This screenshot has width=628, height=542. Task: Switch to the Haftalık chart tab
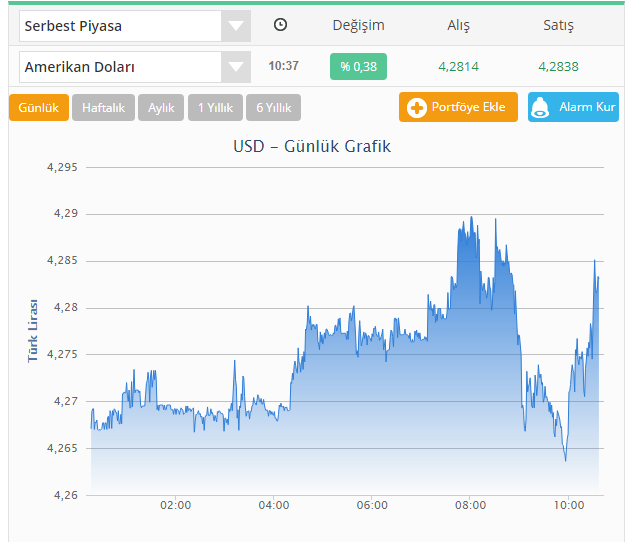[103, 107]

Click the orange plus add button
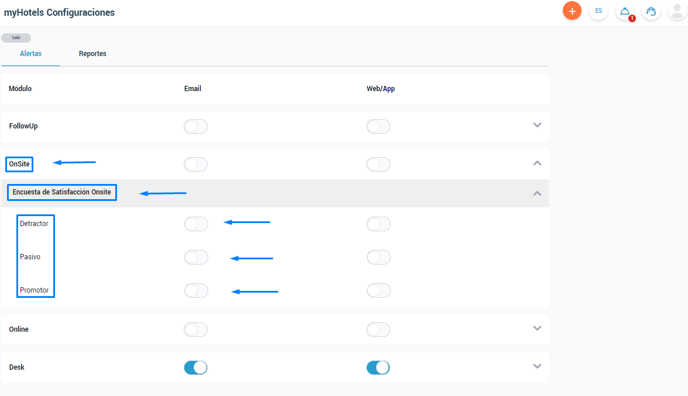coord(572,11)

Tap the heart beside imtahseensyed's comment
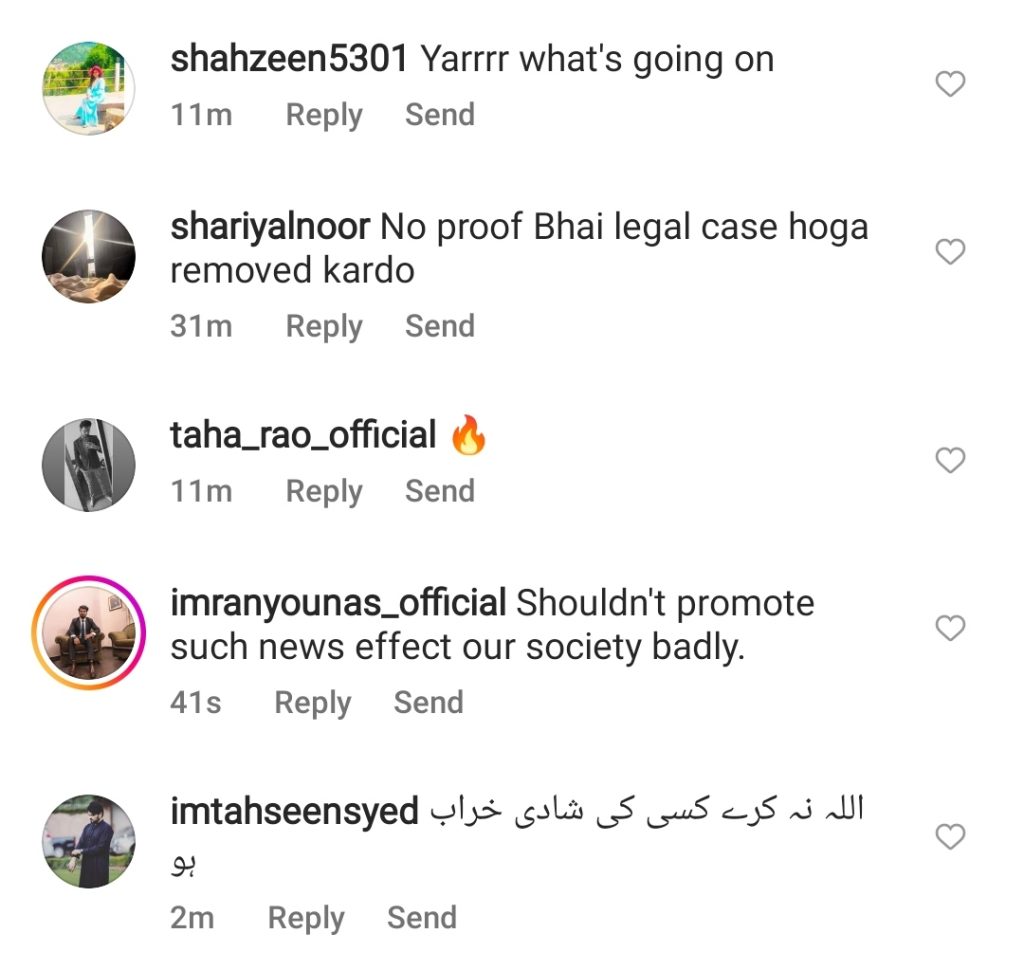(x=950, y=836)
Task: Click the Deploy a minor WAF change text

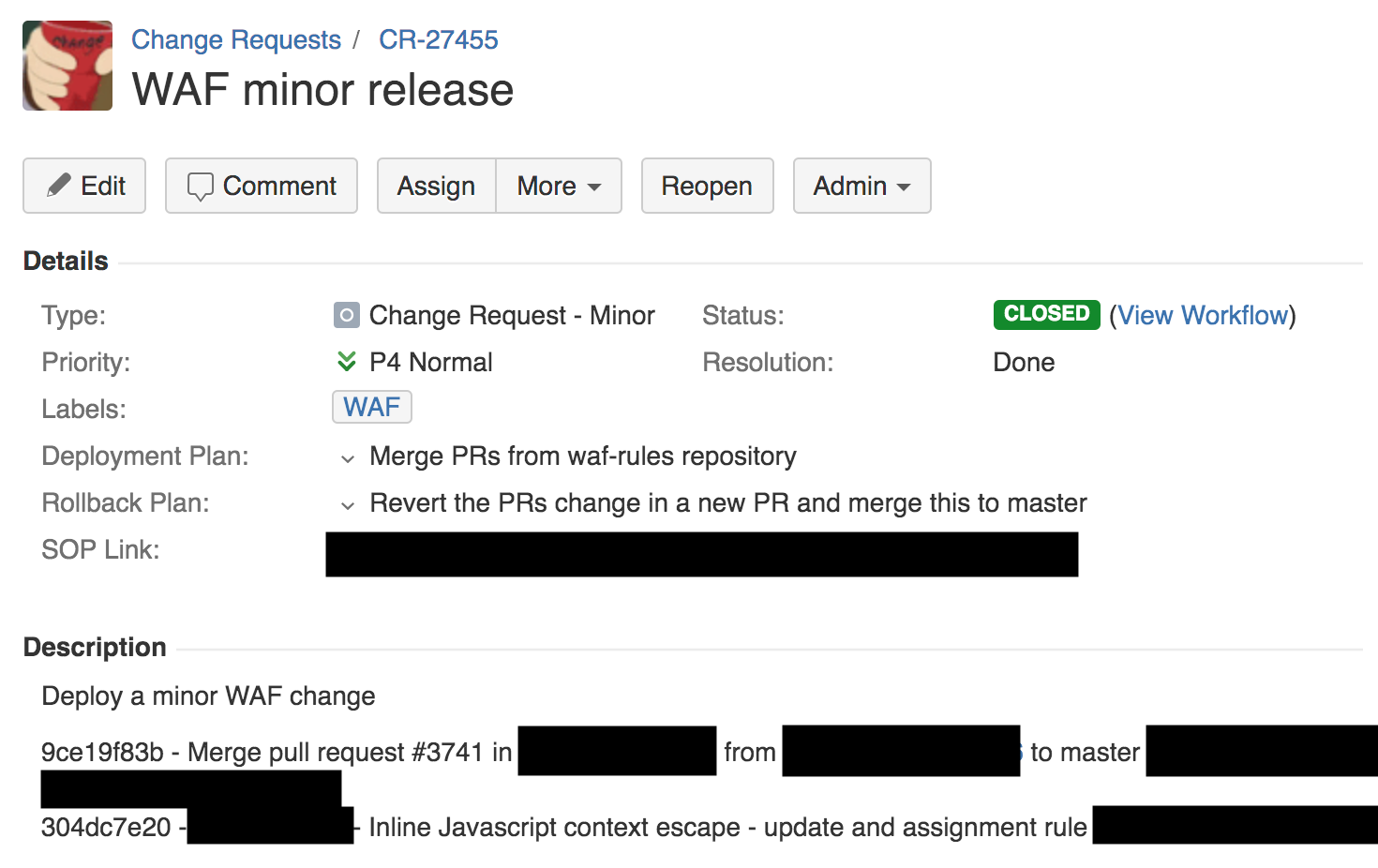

================

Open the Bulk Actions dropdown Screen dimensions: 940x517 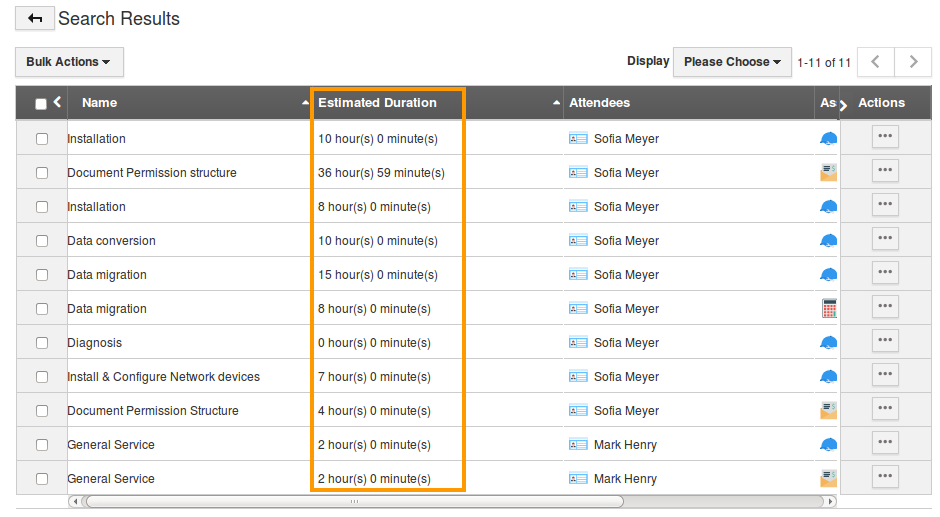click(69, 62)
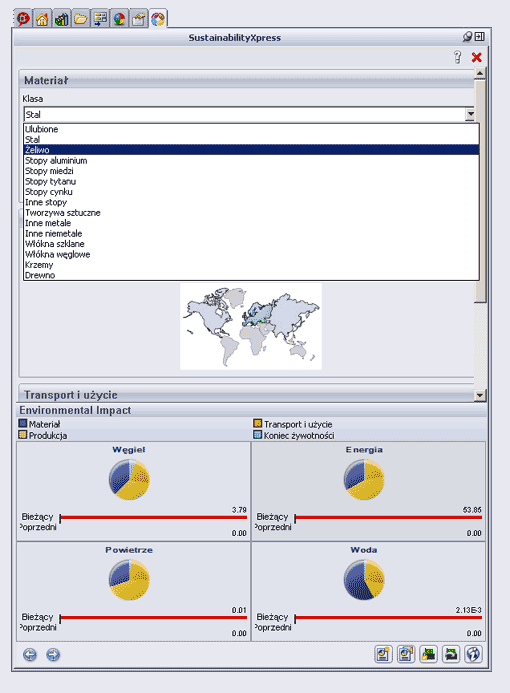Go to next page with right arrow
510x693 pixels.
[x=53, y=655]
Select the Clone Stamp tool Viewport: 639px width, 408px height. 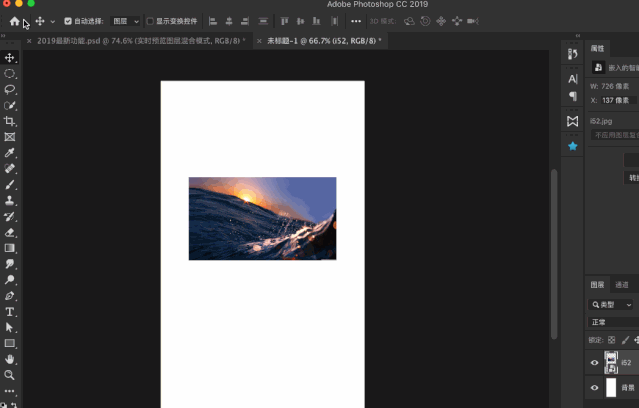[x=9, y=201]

================

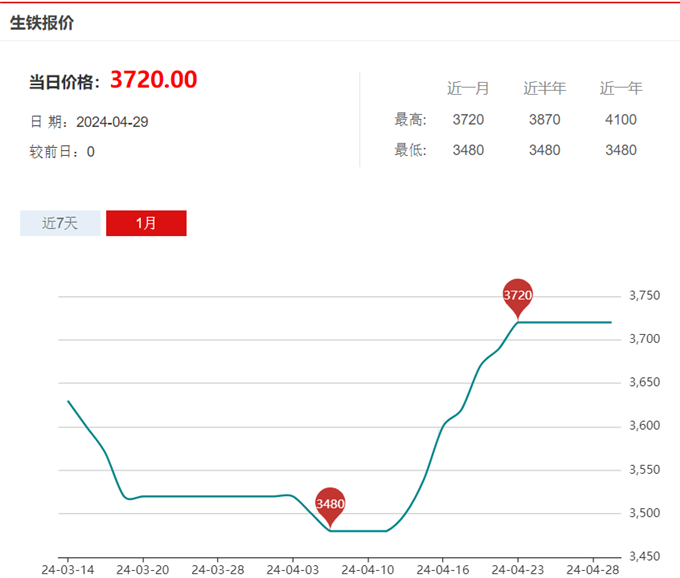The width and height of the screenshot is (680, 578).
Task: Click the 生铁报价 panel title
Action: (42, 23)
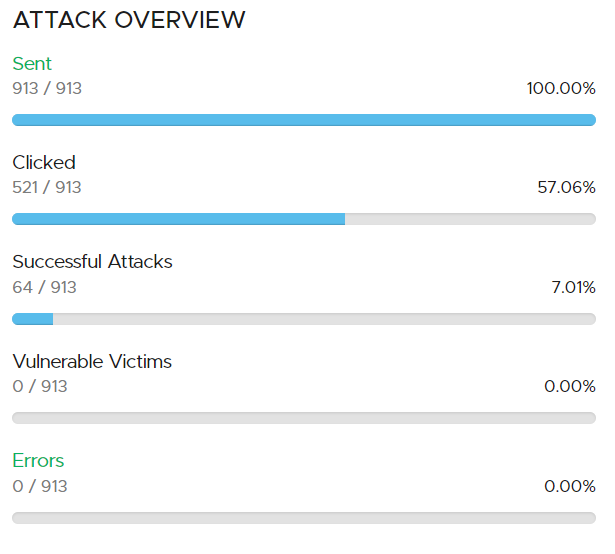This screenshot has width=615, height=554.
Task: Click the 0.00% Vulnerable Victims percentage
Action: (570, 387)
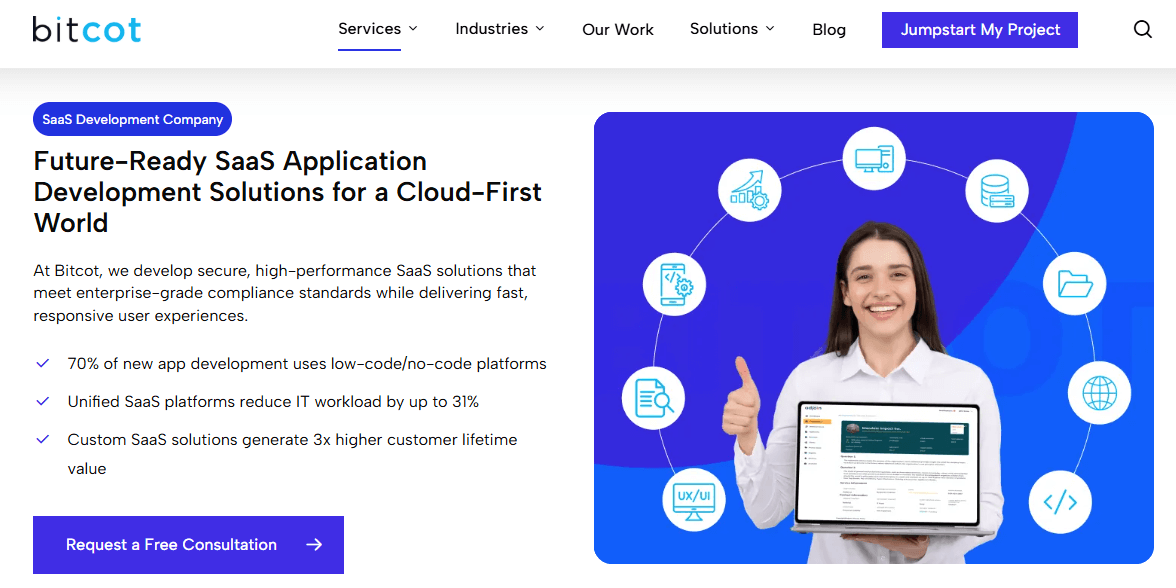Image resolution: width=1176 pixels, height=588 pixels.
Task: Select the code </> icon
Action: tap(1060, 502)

================

TRY IT:
Repeat the lines above exactly, beginning with the one containing "Tap the heart beside imtahseensyed's comment" and finishing with the one containing "Task: Click the Deploy". No pictures belong in the copy.

RESPONSE FOR THIS EXERCISE:
Tap the heart beside imtahseensyed's comment
(x=950, y=836)
Task: Click the Deploy a minor WAF change text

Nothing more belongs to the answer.